### Tugas A
Tentukan apakah pernyataan (i), (ii), dan (iii) sesuai dengan kutipan teks, lalu jawab masing-masing dengan ya atau tidak disertai kata-kata penentu dari kutipan teks yang dikutip persis. (i) Penulis menyatakan bahwa salah satu pendekatan adalah pendekatan yang keliru. (ii) Jung menganggap ketidaksadaran manusia sebagai sesuatu yang religius. (iii) Pendekatan fenomenologi dan psikologi agama sama-sama memiliki kelemahan dalam meneliti pengalaman religius.

### Kutipan teks

Sedangkan Jung, kalau pun dia seorang yang menerima kebenaran agama, dia terlalu mereduksi agama pada fenomena psikologis manusia dan menganggap ketidaksadaran (the unconscious) manusia sebagai sesuatu yang dianggap religius.[20]

Nilai Kebenaran  pada Pengalaman Religius
            Setelah membahas perbandingan antara fenomenologi dan psikologi agama dalam melihat kenyataan pengalaman religius. Penulis tidak bermaksud untuk menyalahkan salah satu dari pendekatan di atas sebagai pendekatan yang keliru atau benar. Pada dasarnya dua pendekatan di atas adalah sama benarnya selama bermanfaat bagi berkembangnya ilmu pengetahuan, khususnya dalam kajian agama. Akan tetapi, memang ada beberapa kelemahan dalam pendekatan fenomenologi maupun psikologi agama dalam meneliti peristiwa pengalaman religius.

### Tugas B
Tuliskan ulang semua baris catatan pencarian item di bawah ini tanpa perubahan apa pun, tetapi jangan sertakan penanda gambar dalam jawaban.

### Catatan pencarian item

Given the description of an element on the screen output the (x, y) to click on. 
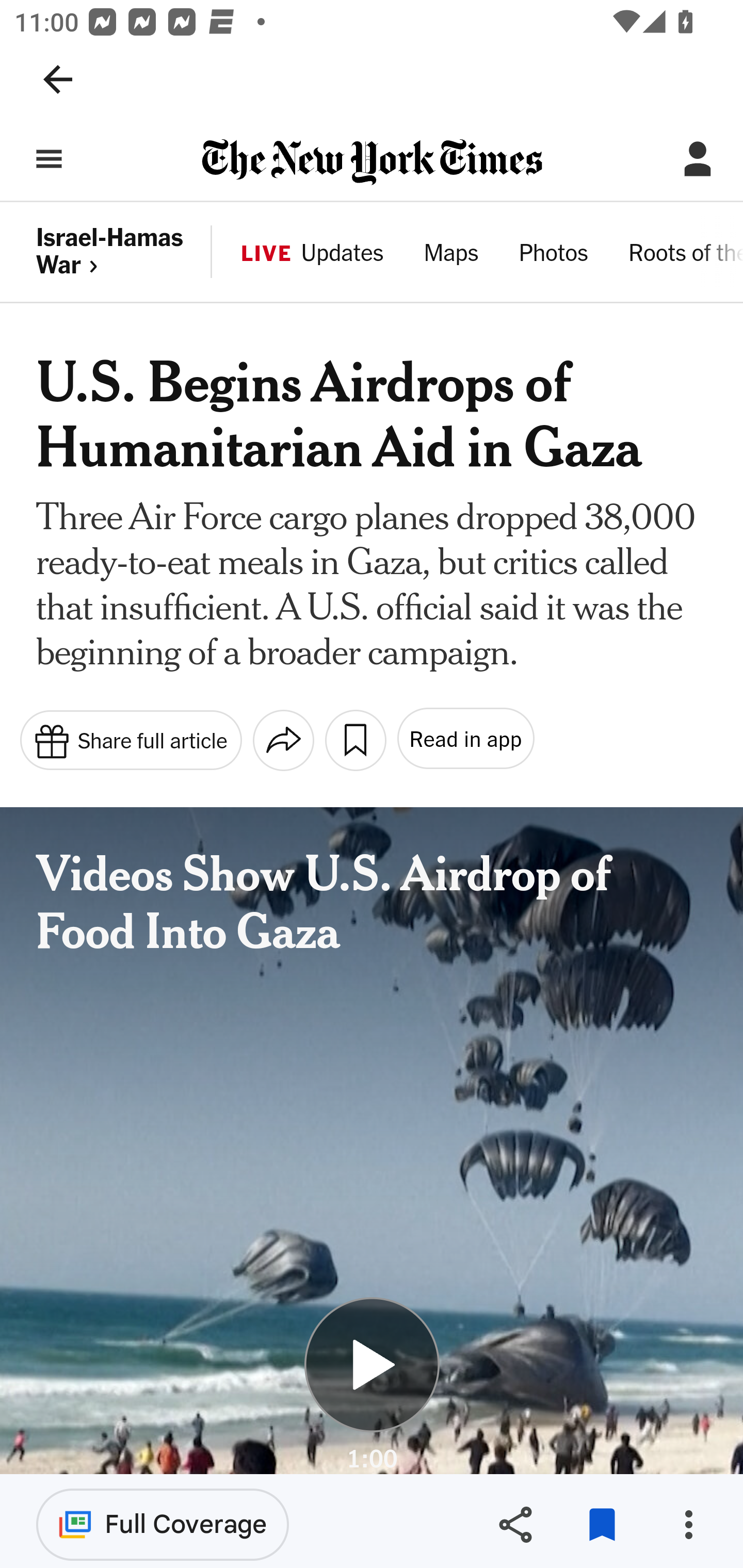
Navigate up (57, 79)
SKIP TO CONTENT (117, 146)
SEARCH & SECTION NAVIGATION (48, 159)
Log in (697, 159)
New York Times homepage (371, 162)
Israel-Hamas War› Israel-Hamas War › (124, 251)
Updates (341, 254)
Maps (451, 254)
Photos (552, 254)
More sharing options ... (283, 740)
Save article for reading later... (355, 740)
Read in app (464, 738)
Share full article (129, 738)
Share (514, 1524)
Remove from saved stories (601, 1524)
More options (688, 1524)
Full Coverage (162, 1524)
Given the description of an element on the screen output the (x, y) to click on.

### Jawaban A
(i) Tidak: "Penulis tidak bermaksud untuk menyalahkan salah satu dari pendekatan di atas sebagai pendekatan yang keliru atau benar."
(ii) Ya: "menganggap ketidaksadaran (the unconscious) manusia sebagai sesuatu yang dianggap religius"
(iii) Ya: "memang ada beberapa kelemahan dalam pendekatan fenomenologi maupun psikologi agama dalam meneliti peristiwa pengalaman religius"

### Jawaban B
Given the description of an element on the screen output the (x, y) to click on. 
Navigate up (57, 79)
SKIP TO CONTENT (117, 146)
SEARCH & SECTION NAVIGATION (48, 159)
Log in (697, 159)
New York Times homepage (371, 162)
Israel-Hamas War› Israel-Hamas War › (124, 251)
Updates (341, 254)
Maps (451, 254)
Photos (552, 254)
More sharing options ... (283, 740)
Save article for reading later... (355, 740)
Read in app (464, 738)
Share full article (129, 738)
Share (514, 1524)
Remove from saved stories (601, 1524)
More options (688, 1524)
Full Coverage (162, 1524)
Given the description of an element on the screen output the (x, y) to click on.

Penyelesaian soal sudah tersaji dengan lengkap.